## Items listed in a dataset:
--

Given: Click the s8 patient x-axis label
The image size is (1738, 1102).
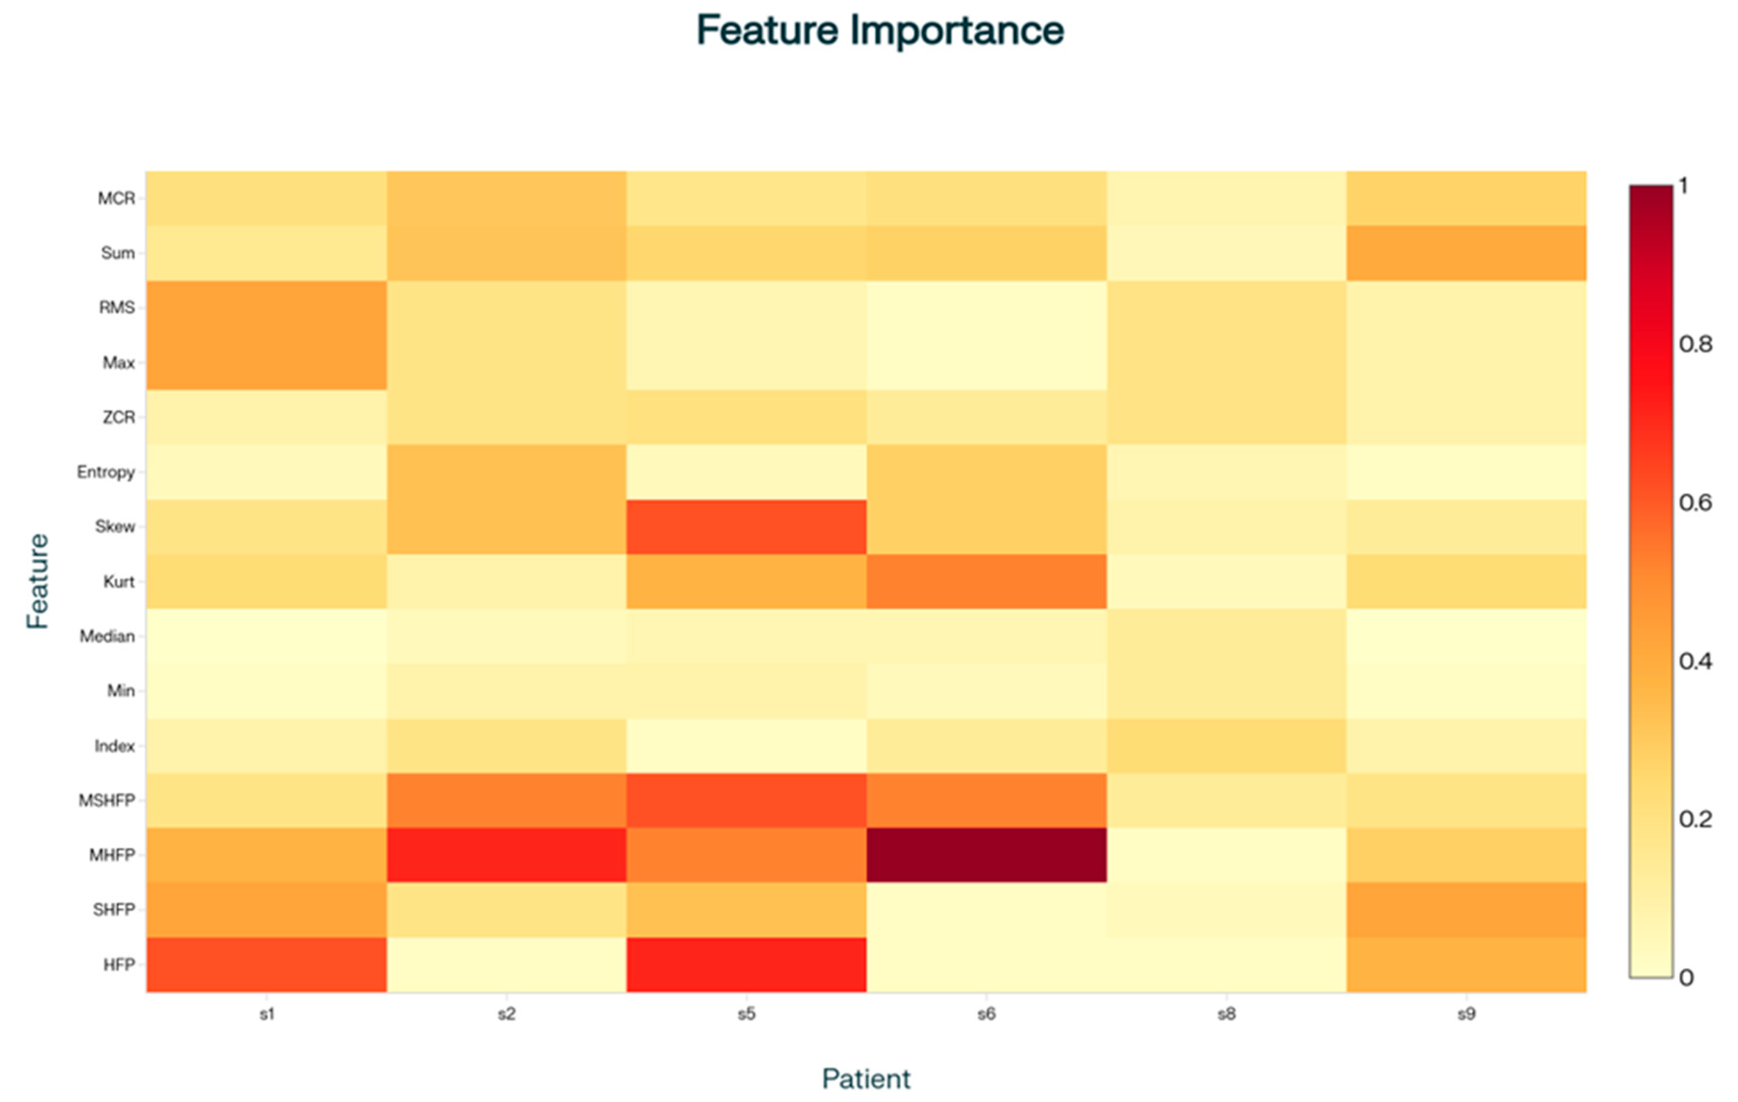Looking at the screenshot, I should [x=1226, y=1014].
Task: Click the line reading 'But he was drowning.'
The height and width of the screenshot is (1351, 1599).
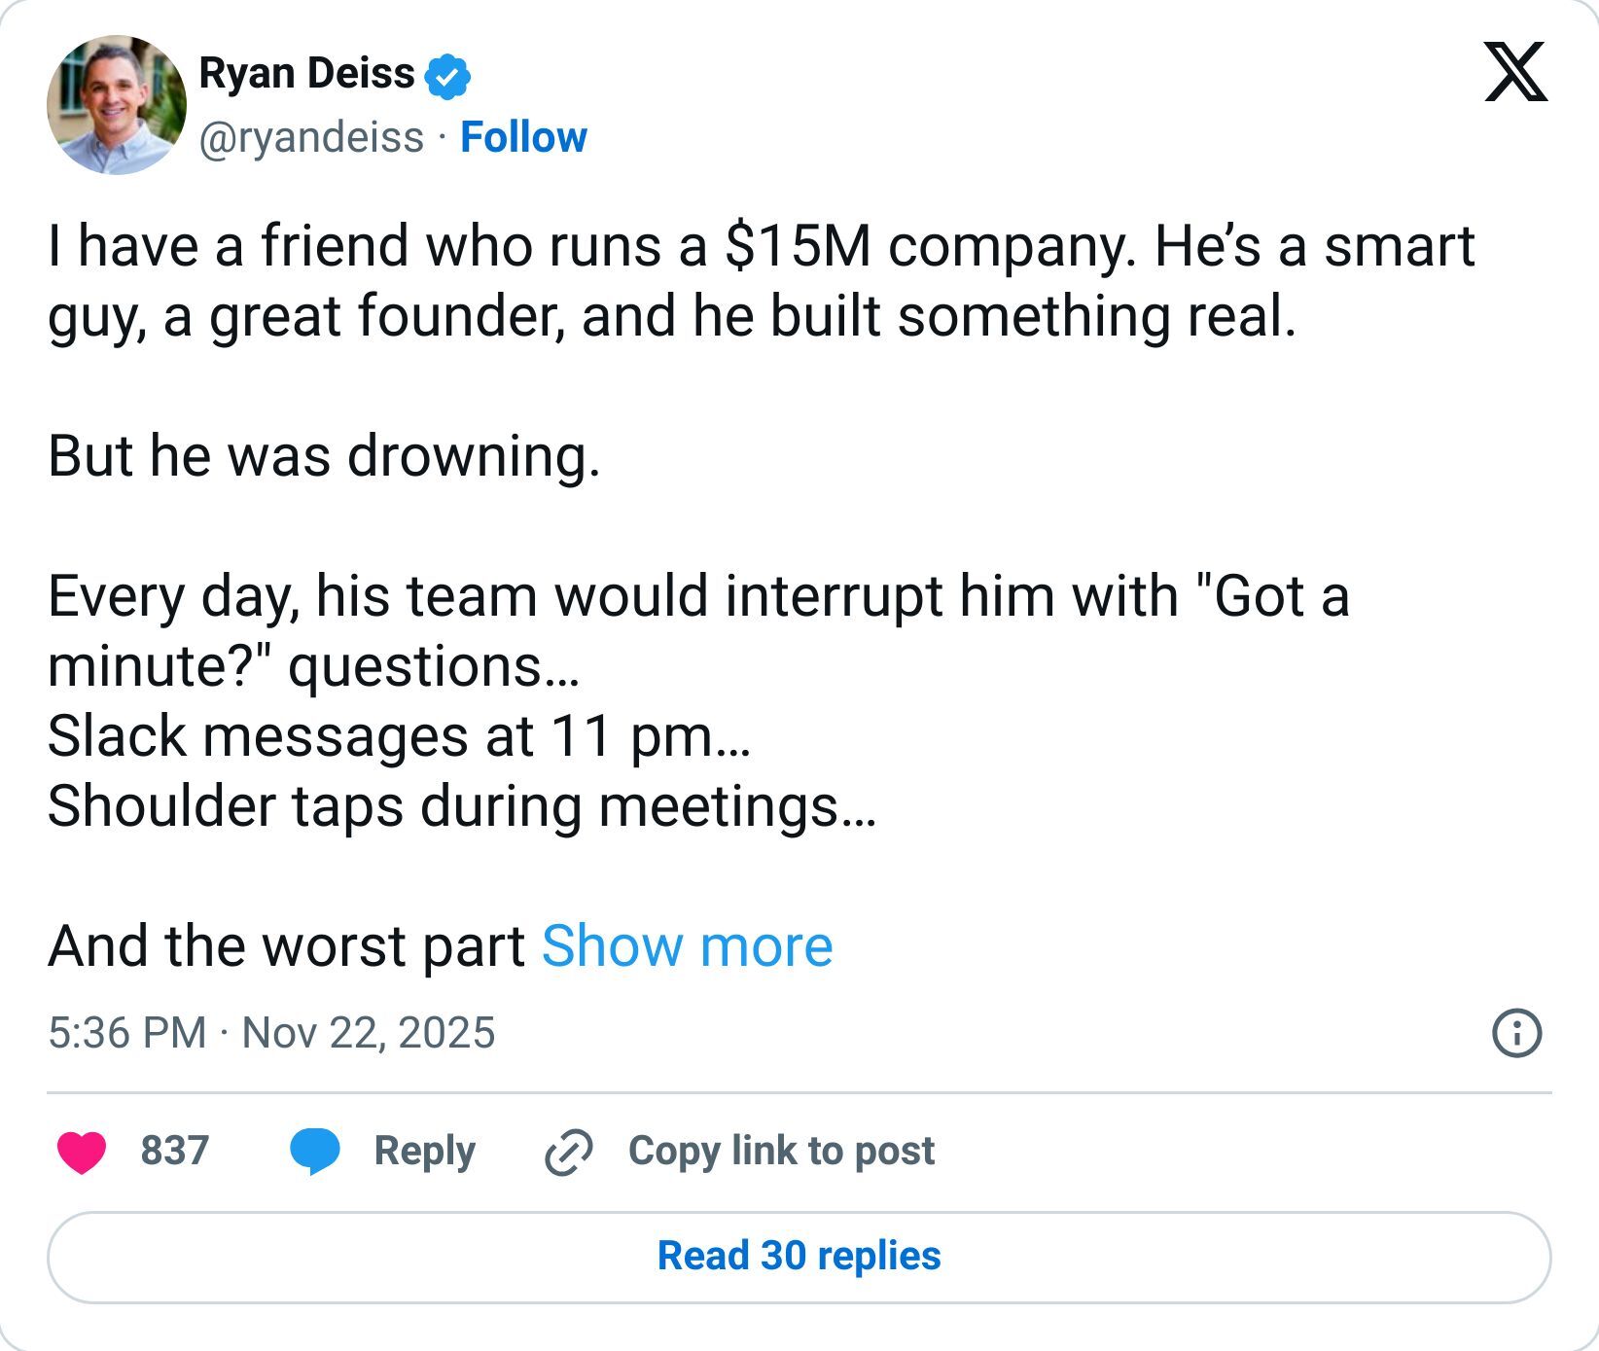Action: (x=325, y=454)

--

## Task item:
Only an exact copy of the entries, with no pictures, is expected as the answer.

## Exercise output:
Given: Click the s8 patient x-axis label
The image size is (1738, 1102).
Looking at the screenshot, I should [x=1226, y=1014].
Task: Click the line reading 'But he was drowning.'
The height and width of the screenshot is (1351, 1599).
Action: (x=325, y=454)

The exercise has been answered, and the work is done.